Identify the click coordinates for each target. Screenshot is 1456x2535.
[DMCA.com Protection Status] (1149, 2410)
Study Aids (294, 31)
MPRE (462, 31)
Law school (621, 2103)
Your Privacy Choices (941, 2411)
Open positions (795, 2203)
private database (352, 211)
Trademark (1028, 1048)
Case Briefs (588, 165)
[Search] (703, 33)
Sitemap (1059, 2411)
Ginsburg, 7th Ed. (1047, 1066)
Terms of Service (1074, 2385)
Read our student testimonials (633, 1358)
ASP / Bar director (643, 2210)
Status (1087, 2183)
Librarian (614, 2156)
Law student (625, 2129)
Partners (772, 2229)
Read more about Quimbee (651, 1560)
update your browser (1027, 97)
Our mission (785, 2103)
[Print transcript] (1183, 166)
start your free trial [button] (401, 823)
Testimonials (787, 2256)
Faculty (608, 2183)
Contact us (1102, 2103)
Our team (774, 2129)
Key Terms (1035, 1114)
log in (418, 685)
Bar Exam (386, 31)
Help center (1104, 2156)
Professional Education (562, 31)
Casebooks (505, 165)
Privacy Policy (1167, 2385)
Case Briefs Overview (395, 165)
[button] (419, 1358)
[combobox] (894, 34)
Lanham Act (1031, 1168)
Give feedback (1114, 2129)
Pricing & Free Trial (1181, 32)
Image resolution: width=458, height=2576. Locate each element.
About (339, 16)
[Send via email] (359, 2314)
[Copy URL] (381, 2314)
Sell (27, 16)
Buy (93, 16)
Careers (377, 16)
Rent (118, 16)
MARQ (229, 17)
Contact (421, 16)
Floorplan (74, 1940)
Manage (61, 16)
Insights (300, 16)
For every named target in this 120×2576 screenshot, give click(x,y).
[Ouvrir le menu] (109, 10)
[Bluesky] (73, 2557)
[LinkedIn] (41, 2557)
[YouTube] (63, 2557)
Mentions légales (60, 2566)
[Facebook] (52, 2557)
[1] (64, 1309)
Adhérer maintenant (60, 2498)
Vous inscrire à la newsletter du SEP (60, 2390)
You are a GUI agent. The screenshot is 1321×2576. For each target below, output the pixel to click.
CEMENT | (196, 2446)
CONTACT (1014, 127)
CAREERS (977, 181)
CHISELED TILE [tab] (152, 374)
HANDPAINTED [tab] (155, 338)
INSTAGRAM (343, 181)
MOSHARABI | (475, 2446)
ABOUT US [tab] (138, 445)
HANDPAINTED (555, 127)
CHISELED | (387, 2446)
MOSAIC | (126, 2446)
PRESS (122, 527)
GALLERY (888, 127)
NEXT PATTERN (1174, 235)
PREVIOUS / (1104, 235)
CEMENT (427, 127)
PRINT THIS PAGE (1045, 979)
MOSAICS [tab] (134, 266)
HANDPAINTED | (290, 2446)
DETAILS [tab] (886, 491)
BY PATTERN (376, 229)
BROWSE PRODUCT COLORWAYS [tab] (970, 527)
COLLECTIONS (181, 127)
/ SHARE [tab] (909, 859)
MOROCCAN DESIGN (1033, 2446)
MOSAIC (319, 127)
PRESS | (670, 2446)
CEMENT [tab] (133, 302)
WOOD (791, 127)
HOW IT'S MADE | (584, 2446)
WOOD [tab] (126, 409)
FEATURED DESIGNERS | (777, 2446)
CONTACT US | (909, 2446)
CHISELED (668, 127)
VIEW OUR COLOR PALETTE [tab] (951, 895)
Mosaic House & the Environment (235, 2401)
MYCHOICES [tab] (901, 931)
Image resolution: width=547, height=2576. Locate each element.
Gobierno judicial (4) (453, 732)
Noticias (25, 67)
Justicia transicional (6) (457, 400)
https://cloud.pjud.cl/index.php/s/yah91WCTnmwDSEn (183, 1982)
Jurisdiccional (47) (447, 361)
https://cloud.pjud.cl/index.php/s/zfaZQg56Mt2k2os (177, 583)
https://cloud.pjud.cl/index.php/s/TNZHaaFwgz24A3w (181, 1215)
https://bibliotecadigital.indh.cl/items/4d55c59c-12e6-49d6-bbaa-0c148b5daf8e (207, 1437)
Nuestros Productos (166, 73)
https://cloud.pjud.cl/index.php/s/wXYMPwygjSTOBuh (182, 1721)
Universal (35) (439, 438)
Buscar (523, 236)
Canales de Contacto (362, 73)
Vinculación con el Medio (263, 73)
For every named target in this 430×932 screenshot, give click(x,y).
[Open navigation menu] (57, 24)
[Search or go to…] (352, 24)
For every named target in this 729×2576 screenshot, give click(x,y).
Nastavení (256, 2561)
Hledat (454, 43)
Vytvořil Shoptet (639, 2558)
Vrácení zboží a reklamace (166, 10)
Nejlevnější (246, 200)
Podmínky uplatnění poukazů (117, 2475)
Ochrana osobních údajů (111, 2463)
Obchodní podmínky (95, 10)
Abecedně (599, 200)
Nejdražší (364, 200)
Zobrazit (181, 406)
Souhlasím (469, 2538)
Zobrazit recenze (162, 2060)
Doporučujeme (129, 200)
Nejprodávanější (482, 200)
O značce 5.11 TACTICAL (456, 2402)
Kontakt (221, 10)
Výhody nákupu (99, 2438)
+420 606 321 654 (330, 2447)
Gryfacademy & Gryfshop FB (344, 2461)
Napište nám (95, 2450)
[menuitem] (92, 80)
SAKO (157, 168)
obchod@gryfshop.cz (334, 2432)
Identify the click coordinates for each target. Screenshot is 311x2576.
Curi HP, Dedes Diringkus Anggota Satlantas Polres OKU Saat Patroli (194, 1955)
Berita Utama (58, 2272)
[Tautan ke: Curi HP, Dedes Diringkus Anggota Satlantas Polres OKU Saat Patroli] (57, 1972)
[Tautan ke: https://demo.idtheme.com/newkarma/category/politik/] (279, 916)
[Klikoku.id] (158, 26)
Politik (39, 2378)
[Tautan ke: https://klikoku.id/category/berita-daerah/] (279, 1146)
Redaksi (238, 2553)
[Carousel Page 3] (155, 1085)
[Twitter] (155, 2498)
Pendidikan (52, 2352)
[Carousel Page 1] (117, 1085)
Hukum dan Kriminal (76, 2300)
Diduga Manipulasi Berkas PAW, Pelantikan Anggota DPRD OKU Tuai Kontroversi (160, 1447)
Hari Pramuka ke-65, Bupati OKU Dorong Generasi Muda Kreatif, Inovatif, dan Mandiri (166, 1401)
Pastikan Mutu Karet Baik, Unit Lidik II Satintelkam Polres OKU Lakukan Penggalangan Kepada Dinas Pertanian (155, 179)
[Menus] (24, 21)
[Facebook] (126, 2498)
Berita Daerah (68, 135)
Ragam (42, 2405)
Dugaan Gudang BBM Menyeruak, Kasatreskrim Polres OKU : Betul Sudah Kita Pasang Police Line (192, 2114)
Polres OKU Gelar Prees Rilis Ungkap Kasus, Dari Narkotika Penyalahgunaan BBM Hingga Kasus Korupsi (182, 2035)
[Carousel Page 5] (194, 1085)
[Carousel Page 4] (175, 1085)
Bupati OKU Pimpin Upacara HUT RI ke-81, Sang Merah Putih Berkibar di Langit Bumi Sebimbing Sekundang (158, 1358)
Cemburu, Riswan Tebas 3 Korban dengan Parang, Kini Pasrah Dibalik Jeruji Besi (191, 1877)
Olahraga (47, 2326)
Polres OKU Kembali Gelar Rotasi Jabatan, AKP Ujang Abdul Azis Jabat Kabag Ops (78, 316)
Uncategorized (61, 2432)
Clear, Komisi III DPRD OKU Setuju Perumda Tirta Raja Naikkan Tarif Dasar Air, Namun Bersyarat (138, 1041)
● ● ●
# [Action item]
Exactly and without omission, set down every entry.

# [Written answer]
Identify the click coordinates for each target. Screenshot is 1456x2535.
[DMCA.com Protection Status] (1149, 2410)
Study Aids (294, 31)
MPRE (462, 31)
Law school (621, 2103)
Your Privacy Choices (941, 2411)
Open positions (795, 2203)
private database (352, 211)
Trademark (1028, 1048)
Case Briefs (588, 165)
[Search] (703, 33)
Sitemap (1059, 2411)
Ginsburg, 7th Ed. (1047, 1066)
Terms of Service (1074, 2385)
Read our student testimonials (633, 1358)
ASP / Bar director (643, 2210)
Status (1087, 2183)
Librarian (614, 2156)
Law student (625, 2129)
Partners (772, 2229)
Read more about Quimbee (651, 1560)
update your browser (1027, 97)
Our mission (785, 2103)
[Print transcript] (1183, 166)
start your free trial [button] (401, 823)
Testimonials (787, 2256)
Faculty (608, 2183)
Contact us (1102, 2103)
Our team (774, 2129)
Key Terms (1035, 1114)
log in (418, 685)
Bar Exam (386, 31)
Help center (1104, 2156)
Professional Education (562, 31)
Casebooks (505, 165)
Privacy Policy (1167, 2385)
Case Briefs Overview (395, 165)
[button] (419, 1358)
[combobox] (894, 34)
Lanham Act (1031, 1168)
Give feedback (1114, 2129)
Pricing & Free Trial (1181, 32)
Image resolution: width=458, height=2576. Locate each element.
About (339, 16)
[Send via email] (359, 2314)
[Copy URL] (381, 2314)
Sell (27, 16)
Buy (93, 16)
Careers (377, 16)
Rent (118, 16)
MARQ (229, 17)
Contact (421, 16)
Floorplan (74, 1940)
Manage (61, 16)
Insights (300, 16)
For every named target in this 120×2576 screenshot, give click(x,y).
[Ouvrir le menu] (109, 10)
[Bluesky] (73, 2557)
[LinkedIn] (41, 2557)
[YouTube] (63, 2557)
Mentions légales (60, 2566)
[Facebook] (52, 2557)
[1] (64, 1309)
Adhérer maintenant (60, 2498)
Vous inscrire à la newsletter du SEP (60, 2390)
You are a GUI agent. The screenshot is 1321×2576. For each target below, output the pixel to click.
CEMENT | (196, 2446)
CONTACT (1014, 127)
CAREERS (977, 181)
CHISELED TILE [tab] (152, 374)
HANDPAINTED [tab] (155, 338)
INSTAGRAM (343, 181)
MOSHARABI | (475, 2446)
ABOUT US [tab] (138, 445)
HANDPAINTED (555, 127)
CHISELED | (387, 2446)
MOSAIC | (126, 2446)
PRESS (122, 527)
GALLERY (888, 127)
NEXT PATTERN (1174, 235)
PREVIOUS / (1104, 235)
CEMENT (427, 127)
PRINT THIS PAGE (1045, 979)
MOSAICS [tab] (134, 266)
HANDPAINTED | (290, 2446)
DETAILS [tab] (886, 491)
BY PATTERN (376, 229)
BROWSE PRODUCT COLORWAYS [tab] (970, 527)
COLLECTIONS (181, 127)
/ SHARE [tab] (909, 859)
MOROCCAN DESIGN (1033, 2446)
MOSAIC (319, 127)
PRESS | (670, 2446)
CEMENT [tab] (133, 302)
WOOD (791, 127)
HOW IT'S MADE | (584, 2446)
WOOD [tab] (126, 409)
FEATURED DESIGNERS | (777, 2446)
CONTACT US | (909, 2446)
CHISELED (668, 127)
VIEW OUR COLOR PALETTE [tab] (951, 895)
Mosaic House & the Environment (235, 2401)
MYCHOICES [tab] (901, 931)
Image resolution: width=547, height=2576. Locate each element.
Gobierno judicial (4) (453, 732)
Noticias (25, 67)
Justicia transicional (6) (457, 400)
https://cloud.pjud.cl/index.php/s/yah91WCTnmwDSEn (183, 1982)
Jurisdiccional (47) (447, 361)
https://cloud.pjud.cl/index.php/s/zfaZQg56Mt2k2os (177, 583)
https://cloud.pjud.cl/index.php/s/TNZHaaFwgz24A3w (181, 1215)
https://bibliotecadigital.indh.cl/items/4d55c59c-12e6-49d6-bbaa-0c148b5daf8e (207, 1437)
Nuestros Productos (166, 73)
https://cloud.pjud.cl/index.php/s/wXYMPwygjSTOBuh (182, 1721)
Universal (35) (439, 438)
Buscar (523, 236)
Canales de Contacto (362, 73)
Vinculación con el Medio (263, 73)
For every named target in this 430×932 screenshot, give click(x,y).
[Open navigation menu] (57, 24)
[Search or go to…] (352, 24)
For every named target in this 729×2576 screenshot, give click(x,y).
Nastavení (256, 2561)
Hledat (454, 43)
Vytvořil Shoptet (639, 2558)
Vrácení zboží a reklamace (166, 10)
Nejlevnější (246, 200)
Podmínky uplatnění poukazů (117, 2475)
Ochrana osobních údajů (111, 2463)
Obchodní podmínky (95, 10)
Abecedně (599, 200)
Nejdražší (364, 200)
Zobrazit (181, 406)
Souhlasím (469, 2538)
Zobrazit recenze (162, 2060)
Doporučujeme (129, 200)
Nejprodávanější (482, 200)
O značce 5.11 TACTICAL (456, 2402)
Kontakt (221, 10)
Výhody nákupu (99, 2438)
+420 606 321 654 (330, 2447)
Gryfacademy & Gryfshop FB (344, 2461)
Napište nám (95, 2450)
[menuitem] (92, 80)
SAKO (157, 168)
obchod@gryfshop.cz (334, 2432)
Identify the click coordinates for each target. Screenshot is 311x2576.
Curi HP, Dedes Diringkus Anggota Satlantas Polres OKU Saat Patroli (194, 1955)
Berita Utama (58, 2272)
[Tautan ke: Curi HP, Dedes Diringkus Anggota Satlantas Polres OKU Saat Patroli] (57, 1972)
[Tautan ke: https://demo.idtheme.com/newkarma/category/politik/] (279, 916)
[Klikoku.id] (158, 26)
Politik (39, 2378)
[Tautan ke: https://klikoku.id/category/berita-daerah/] (279, 1146)
Redaksi (238, 2553)
[Carousel Page 3] (155, 1085)
[Twitter] (155, 2498)
Pendidikan (52, 2352)
[Carousel Page 1] (117, 1085)
Hukum dan Kriminal (76, 2300)
Diduga Manipulasi Berkas PAW, Pelantikan Anggota DPRD OKU Tuai Kontroversi (160, 1447)
Hari Pramuka ke-65, Bupati OKU Dorong Generasi Muda Kreatif, Inovatif, dan Mandiri (166, 1401)
Pastikan Mutu Karet Baik, Unit Lidik II Satintelkam Polres OKU Lakukan Penggalangan Kepada Dinas Pertanian (155, 179)
[Menus] (24, 21)
[Facebook] (126, 2498)
Berita Daerah (68, 135)
Ragam (42, 2405)
Dugaan Gudang BBM Menyeruak, Kasatreskrim Polres OKU : Betul Sudah Kita Pasang Police Line (192, 2114)
Polres OKU Gelar Prees Rilis Ungkap Kasus, Dari Narkotika Penyalahgunaan BBM Hingga Kasus Korupsi (182, 2035)
[Carousel Page 5] (194, 1085)
[Carousel Page 4] (175, 1085)
Bupati OKU Pimpin Upacara HUT RI ke-81, Sang Merah Putih Berkibar di Langit Bumi Sebimbing Sekundang (158, 1358)
Cemburu, Riswan Tebas 3 Korban dengan Parang, Kini Pasrah Dibalik Jeruji Besi (191, 1877)
Olahraga (47, 2326)
Polres OKU Kembali Gelar Rotasi Jabatan, AKP Ujang Abdul Azis Jabat Kabag Ops (78, 316)
Uncategorized (61, 2432)
Clear, Komisi III DPRD OKU Setuju Perumda Tirta Raja Naikkan Tarif Dasar Air, Namun Bersyarat (138, 1041)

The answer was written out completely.